2. Programmatic Decay and Post-Policy Politics. This research develops a concept of programmatic decay--of politics “beyond policy”—-and builds upon related work on populism, party cleavages, identity politics, and polarization to more rigorously assess the party-citizen relationship. An RA will likely need to hand-code several open-ended survey responses and party platforms, and conduct statistical analysis of cross-national data.

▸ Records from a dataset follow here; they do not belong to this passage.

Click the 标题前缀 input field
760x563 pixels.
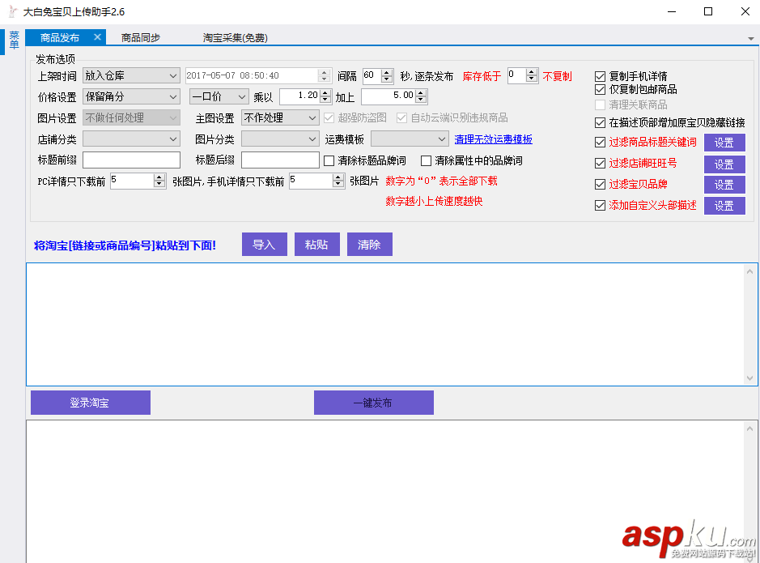(x=130, y=159)
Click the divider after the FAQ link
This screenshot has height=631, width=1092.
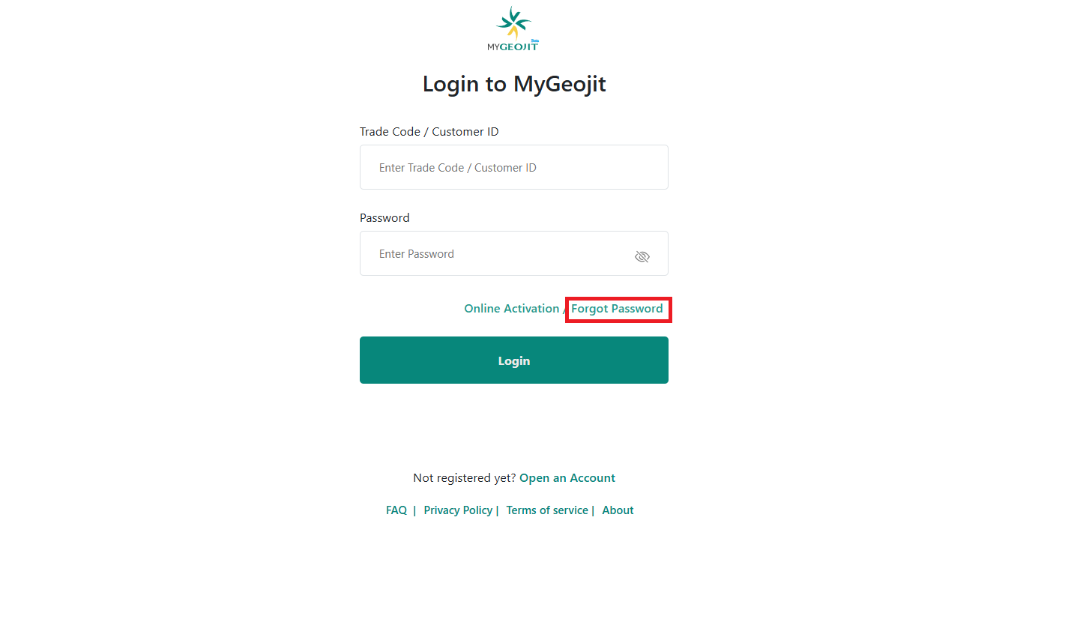414,510
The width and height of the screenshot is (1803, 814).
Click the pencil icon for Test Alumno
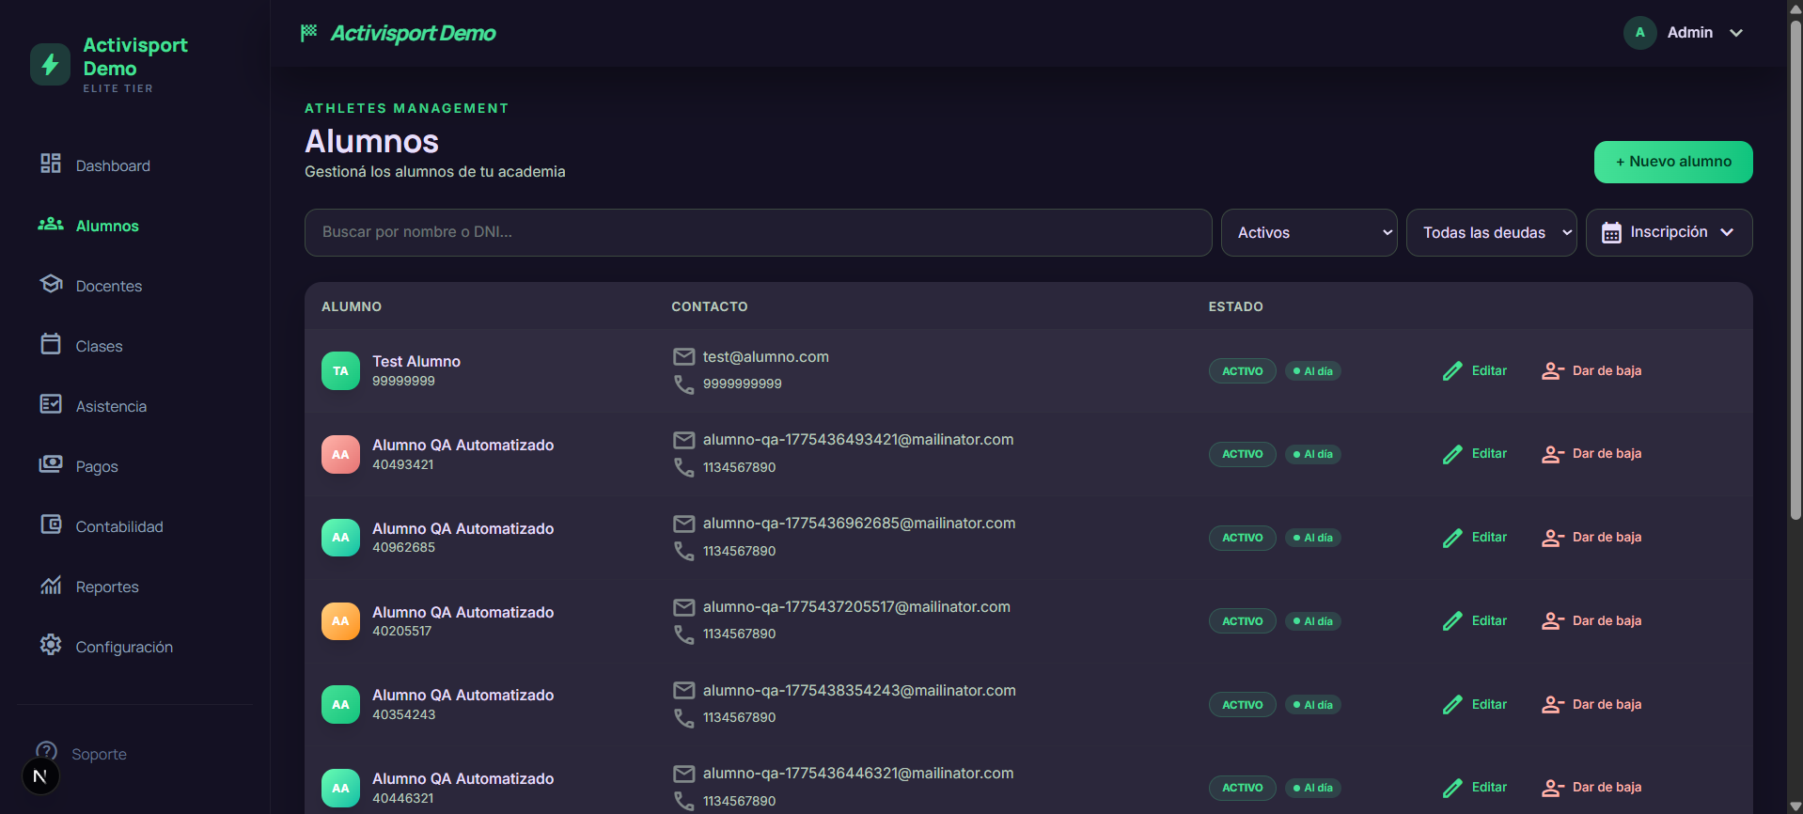[1452, 371]
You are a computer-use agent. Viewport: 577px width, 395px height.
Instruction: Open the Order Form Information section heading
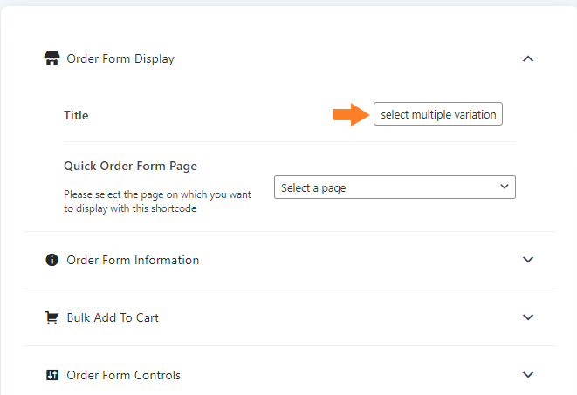pyautogui.click(x=133, y=260)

3. Interests and Influence in the 21st century. The final line of research explores the evolution of economic interests in an era of global capitalism. While many advanced democracies are described as “post-class” or “post-materialist,” voters nonetheless continue to rank economic issues as their foremost concern. This research considers what it means for parties to represent economic interests today. How do parties reconcile the competing interests of economic elites (whether corporations or individuals) and lower- or middle-income taxpaying citizens? How do economic interests get defined and mobilized, and by whom? This project uses a historical and comparative lens to examine periods of time when economic “interests” were crafted and redefined and is particularly attentive to the way globalization reshapes domestic economic interests.
An RA will need to conduct literature reviews and write brief research memos, and will also need to analyze existing observational data.
What you will do
Work in-person from designated office space in Encina Hall at CDDRL through the summer
This is a full-time (40 hours per week for 10 consecutive weeks during the summer) research opportunity, open to continuing undergraduate students.
Students who are awarded funding for a full-time opportunity may not engage in any additional full-time internship, job, or volunteer positions, whether funded by Stanford or another source.
Meet weekly with their Faculty mentor throughout the project timeline.
Duration: June 22-August 28
Eligibility and Requirements:
Qualifications/Skills Required of Research Assistant: At a minimum, an RA is expected to have relevant coursework in comparative politics, democracy, development, and economics/history. Needs to be familiar with using the library (both the physical, actual library as well as digital resources). Needs to understand the difference between academic research and publications, versus non-academic or trade publications. Needs to be able to conduct basic data analysis (visualizations, statistical analyses) with existing databases. Because this is a full-time position, the RA will be doing a variety of assignments including writing research memos, analyzing data, compiling databases, and more to be determined. Optimally, the RA would also have the following skills: - organized and thorough - adaptable/flexible from week to week as research tasks may vary - problem-solver, effective communicator.
Position is open to all rising sophomores, juniors, and seniors. To apply, please send a (brief) cover letter, resume, and (unofficial) transcript.